The average household’s credit card balance is $9,260, which is only $2,745 below WalletHub’s projected breaking point for household finances, according to the study. The number increased by 6.4% during the same time last year.
Overall, credit card debt increased by $39.6 billion during Q3 2022 (a Q3 record). The increase was 2.4 times larger than the post-Great Recession average for the third quarter of a year. Here are some tips Wallethub provided to manage credit card debt:
Make a Budget and Stick to It
It’s difficult to spend within reason or plan savings if you don’t know how your monthly spending compares to your take-home pay, or where that money is going. That is why you should rank-order your expenses, including emergency fund contributions, debt payments and other savings, and trim the fat, if necessary. Most importantly, once you develop your budget, make sure to stick to it or else you’ll have simply wasted your time.
Build an Emergency Fund
With a safety net of cash to fall back on, you won’t be as likely to fall behind on your bills in the event of unplanned joblessness or emergency expenses. Your goal should be to gradually save about a year’s worth of after-tax income, meaning, set aside a little bit every month until you’ve got a nice cushion.
Improve Your Credit
Improving your credit standing will have a dramatic impact on the cost of your debt, and reducing the cost of your debt will allow you to pay it off faster. Better credit can also make it easier to find a job or a place to live, both of which impact your bottom line.
Try the Island Approach
The Island Approach is a strategy that involves using a collection of credit cards, with each serving a specific purpose. For example, you could transfer your existing debt to a 0% balance transfer credit card to save on finance charges and get out of debt sooner. You could use a rewards card or two, perhaps one with travel rewards and one with cash back, or maybe a store credit card, for purchases that you’ll be able to pay off by the end of the month. This will enable you to get the best possible collection of terms and also tell you when you’re overspending. Finance charges on your everyday spending cards will signal a need to cut back.
Repay Your Most Expensive Debt First
Most people with serious credit card debt have multiple balances. If that’s the case, try the "avalanche method", which means putting the majority of your monthly debt payment toward the balance with the highest interest rate and making the minimum payment required on the rest. Once your most expensive debt is paid off, repeat the process until you’re debt-free.

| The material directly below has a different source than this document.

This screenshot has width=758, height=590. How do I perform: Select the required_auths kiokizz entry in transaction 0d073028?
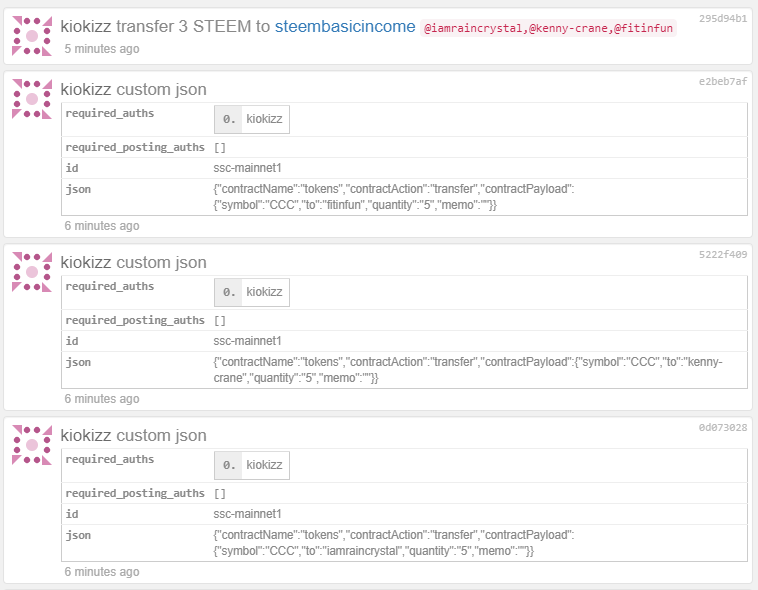coord(264,466)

Evaluate Your Job Situation
In some cases, all the budgeting and planning in the world won’t be enough to solve your debt problems. You may need to explore whether higher-paying opportunities exist for people with your background or consider acquiring some new skills to make yourself more marketable. This may require a bit of an investment in yourself, but as long as you get a worthwhile return, it’s money well spent.